The CD is similarly frustrating, not least because there's much to recommend it. Many music issues come with freebie sampler CD's that are little more than record-company-sponsored promotional tools. But this one has new recordings, some of them great (like Spoon's version of "Decora" by Yo La Tengo) and some not so great (like Devendra Banhart's rather graceless reading of "Fistful of Love" by Antony and the Johnsons).

Again, the problem is the limited focus. The CD is accompanied by an essay that begins, puckishly, with an ultra-condensed history of songwriting: "The oldest recorded song that we know of was etched on clay tablets in western Syria 3,400 years ago." The essay leaves readers free to imagine that the CD is a wide-ranging collection of contemporary songs, even though it's mainly devoted to the work of a small cohort of indie-rockers.

Maybe it's unfair to judge a magazine by its music issue. The style magazine Nylon just published its annual music issue, too, and it's full of stylishly disheveled bands so similar-looking that they could probably trade members without anyone's noticing. This is a small world that's small on purpose; the little details (like the hilarious and quite lovely Will Sanders photograph of the teenage Nashville punk band Be Your Own Pet, half-hidden behind a blossoming tree) more than make up for the lack of range.

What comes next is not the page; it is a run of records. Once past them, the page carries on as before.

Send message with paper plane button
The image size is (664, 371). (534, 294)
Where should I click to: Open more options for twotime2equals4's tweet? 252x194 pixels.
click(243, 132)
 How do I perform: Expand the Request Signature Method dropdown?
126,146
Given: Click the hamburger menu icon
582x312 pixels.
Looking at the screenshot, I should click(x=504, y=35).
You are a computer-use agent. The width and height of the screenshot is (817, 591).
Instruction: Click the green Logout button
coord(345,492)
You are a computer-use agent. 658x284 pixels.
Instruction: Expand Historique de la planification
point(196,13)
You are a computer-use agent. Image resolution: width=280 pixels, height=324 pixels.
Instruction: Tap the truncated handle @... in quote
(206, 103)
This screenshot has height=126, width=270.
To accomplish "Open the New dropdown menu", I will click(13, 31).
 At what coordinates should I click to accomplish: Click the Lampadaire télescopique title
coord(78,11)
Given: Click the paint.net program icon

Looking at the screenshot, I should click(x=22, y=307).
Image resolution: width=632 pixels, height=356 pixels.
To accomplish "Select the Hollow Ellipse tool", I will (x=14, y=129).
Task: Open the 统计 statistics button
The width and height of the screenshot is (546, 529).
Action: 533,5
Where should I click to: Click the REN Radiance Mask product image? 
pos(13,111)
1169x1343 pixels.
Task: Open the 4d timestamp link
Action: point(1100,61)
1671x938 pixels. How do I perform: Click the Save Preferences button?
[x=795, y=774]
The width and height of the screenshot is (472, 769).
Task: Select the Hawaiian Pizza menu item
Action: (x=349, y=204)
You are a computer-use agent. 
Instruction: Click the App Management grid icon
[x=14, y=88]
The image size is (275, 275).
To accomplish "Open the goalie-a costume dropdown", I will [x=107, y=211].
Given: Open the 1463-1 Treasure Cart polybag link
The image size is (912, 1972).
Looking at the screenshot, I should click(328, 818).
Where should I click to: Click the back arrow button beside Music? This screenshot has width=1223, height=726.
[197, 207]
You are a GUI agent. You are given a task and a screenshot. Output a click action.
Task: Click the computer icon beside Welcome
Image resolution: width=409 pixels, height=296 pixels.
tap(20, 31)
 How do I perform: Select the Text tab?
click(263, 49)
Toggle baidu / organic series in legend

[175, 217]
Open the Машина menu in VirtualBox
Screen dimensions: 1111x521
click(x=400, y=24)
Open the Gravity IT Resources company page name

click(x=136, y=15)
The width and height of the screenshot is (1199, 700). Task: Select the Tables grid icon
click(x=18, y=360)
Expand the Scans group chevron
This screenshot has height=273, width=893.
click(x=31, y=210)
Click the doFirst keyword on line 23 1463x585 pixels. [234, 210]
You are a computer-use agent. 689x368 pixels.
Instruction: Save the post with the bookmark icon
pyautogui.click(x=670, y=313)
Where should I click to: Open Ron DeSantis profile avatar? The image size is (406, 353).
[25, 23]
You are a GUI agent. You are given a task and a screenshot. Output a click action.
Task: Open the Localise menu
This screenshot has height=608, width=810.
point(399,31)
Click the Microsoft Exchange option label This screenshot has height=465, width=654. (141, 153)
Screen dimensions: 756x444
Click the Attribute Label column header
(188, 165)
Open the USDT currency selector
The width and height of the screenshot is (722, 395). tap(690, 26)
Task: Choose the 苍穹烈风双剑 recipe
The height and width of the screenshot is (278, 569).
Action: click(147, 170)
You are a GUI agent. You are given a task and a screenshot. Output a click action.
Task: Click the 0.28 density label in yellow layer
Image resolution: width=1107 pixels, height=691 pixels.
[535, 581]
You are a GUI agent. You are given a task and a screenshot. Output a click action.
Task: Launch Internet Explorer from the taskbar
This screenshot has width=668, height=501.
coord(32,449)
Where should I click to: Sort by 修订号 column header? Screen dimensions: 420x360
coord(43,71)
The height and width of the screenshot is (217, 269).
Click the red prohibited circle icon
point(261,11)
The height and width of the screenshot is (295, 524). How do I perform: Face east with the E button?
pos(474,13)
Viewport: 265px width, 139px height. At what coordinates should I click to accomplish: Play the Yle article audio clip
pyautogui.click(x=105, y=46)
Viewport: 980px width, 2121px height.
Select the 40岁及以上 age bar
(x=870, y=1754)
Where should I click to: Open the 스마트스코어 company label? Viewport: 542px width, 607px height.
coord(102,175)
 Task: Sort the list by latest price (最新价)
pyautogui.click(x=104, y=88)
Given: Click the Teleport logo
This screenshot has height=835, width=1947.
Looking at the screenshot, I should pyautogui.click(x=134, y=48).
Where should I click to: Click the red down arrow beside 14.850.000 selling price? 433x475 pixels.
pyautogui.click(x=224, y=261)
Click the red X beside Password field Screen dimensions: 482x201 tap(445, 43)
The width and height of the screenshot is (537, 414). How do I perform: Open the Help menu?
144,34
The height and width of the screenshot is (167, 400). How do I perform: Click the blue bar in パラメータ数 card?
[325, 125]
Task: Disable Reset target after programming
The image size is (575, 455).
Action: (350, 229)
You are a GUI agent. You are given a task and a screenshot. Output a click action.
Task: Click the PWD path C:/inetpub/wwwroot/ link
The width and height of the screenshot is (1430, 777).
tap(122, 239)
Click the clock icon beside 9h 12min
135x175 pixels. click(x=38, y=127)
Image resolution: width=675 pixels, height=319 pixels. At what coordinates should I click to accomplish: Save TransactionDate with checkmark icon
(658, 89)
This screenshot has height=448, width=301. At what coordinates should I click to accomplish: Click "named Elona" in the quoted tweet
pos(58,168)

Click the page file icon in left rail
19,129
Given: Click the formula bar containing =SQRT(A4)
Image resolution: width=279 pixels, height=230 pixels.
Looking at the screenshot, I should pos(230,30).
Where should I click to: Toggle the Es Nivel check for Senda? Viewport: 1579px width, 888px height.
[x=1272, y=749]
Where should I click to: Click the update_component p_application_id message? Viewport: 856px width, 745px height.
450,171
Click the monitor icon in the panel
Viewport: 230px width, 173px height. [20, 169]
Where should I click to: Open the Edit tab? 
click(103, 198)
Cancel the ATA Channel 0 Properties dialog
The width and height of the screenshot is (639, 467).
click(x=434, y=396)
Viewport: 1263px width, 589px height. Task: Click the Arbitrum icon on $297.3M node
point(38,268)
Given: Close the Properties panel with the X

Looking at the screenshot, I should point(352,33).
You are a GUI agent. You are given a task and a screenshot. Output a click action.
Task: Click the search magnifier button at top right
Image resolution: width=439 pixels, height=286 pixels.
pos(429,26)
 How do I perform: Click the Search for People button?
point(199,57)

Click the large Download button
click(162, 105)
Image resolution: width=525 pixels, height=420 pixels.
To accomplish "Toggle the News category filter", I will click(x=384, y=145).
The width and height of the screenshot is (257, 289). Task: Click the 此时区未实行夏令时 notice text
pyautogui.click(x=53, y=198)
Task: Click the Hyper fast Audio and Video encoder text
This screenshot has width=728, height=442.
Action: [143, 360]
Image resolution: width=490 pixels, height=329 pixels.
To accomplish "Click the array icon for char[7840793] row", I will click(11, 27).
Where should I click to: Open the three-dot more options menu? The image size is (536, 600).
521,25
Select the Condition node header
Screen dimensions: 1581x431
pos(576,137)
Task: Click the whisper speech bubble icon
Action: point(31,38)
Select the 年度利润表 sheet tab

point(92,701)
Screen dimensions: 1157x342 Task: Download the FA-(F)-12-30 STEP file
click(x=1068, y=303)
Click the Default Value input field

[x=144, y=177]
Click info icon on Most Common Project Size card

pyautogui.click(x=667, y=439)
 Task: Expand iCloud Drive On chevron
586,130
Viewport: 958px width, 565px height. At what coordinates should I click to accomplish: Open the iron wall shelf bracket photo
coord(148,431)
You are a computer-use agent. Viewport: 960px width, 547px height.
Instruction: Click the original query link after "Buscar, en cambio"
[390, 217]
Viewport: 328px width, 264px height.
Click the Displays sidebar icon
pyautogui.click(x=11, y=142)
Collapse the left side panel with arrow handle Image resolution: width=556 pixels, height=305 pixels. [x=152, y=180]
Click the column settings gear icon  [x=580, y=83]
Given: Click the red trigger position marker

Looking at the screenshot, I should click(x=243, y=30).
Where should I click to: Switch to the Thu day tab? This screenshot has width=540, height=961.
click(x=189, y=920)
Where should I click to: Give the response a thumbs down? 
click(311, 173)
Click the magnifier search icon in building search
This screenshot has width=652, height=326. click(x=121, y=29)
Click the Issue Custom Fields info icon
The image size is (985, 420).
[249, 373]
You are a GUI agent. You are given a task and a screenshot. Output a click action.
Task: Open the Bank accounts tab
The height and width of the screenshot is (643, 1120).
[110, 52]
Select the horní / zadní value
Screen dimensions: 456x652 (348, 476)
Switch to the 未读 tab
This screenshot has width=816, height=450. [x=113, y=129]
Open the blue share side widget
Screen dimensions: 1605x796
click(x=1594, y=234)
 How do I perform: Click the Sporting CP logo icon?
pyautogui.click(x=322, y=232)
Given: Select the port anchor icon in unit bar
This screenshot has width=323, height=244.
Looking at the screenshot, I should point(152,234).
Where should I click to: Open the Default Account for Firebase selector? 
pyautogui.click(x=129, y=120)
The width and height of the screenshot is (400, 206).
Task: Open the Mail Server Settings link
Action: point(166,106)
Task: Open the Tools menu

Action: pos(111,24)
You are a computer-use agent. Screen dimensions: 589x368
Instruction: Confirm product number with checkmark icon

If The Believer's music issue is more problematic, that's because it's also more neutral. In an effort to stamp out snark, the editors also seem to have stamped out skepticism, and so the magazine takes it for granted that indie-rockers are the most important musicians on the planet: the harpist and songwriter Joanna Newsom, for example, taps into "a deep, universal pain." (Might those words appear on a certain blog sometime soon?)

There is scarcely any mention of the kind of music left out. Mainstream pop music is mainly off-limits, although Rick Moody makes a grudging confession: "I like pop songs, too, of course, in reasonable doses." (Later, he takes a swipe at "the bland affirmations of the contemporary 'country' radio format.") And black and Latin music is almost entirely absent. At one point, Mr. Roderick claims that "indie-rock culture is the real ghetto of people who have convinced themselves that they're too sensitive to be yelled at or to yell." The interviewer responds with what might be The Believer's unofficial credo: "When it's genuine, though, it's different."

Compared with the ostentatious sincerity of The Believer's music issue, a site like Shins probably seems like an exercise in bad faith, a place where writers are pilloried for daring to be enthusiastic. But while Shins provides plenty of cheap laughs, it also hints at the prejudices that usually go unexamined in music writing, assumptions about what smart or genuine or good or life-saving music should sound like, and about who should be making it. Sure, indie-rock fans and musicians have plenty of reasons to be glad that The Believer throws such an entertaining party every year. But they - and others - might also pause to wonder who's not invited, and why.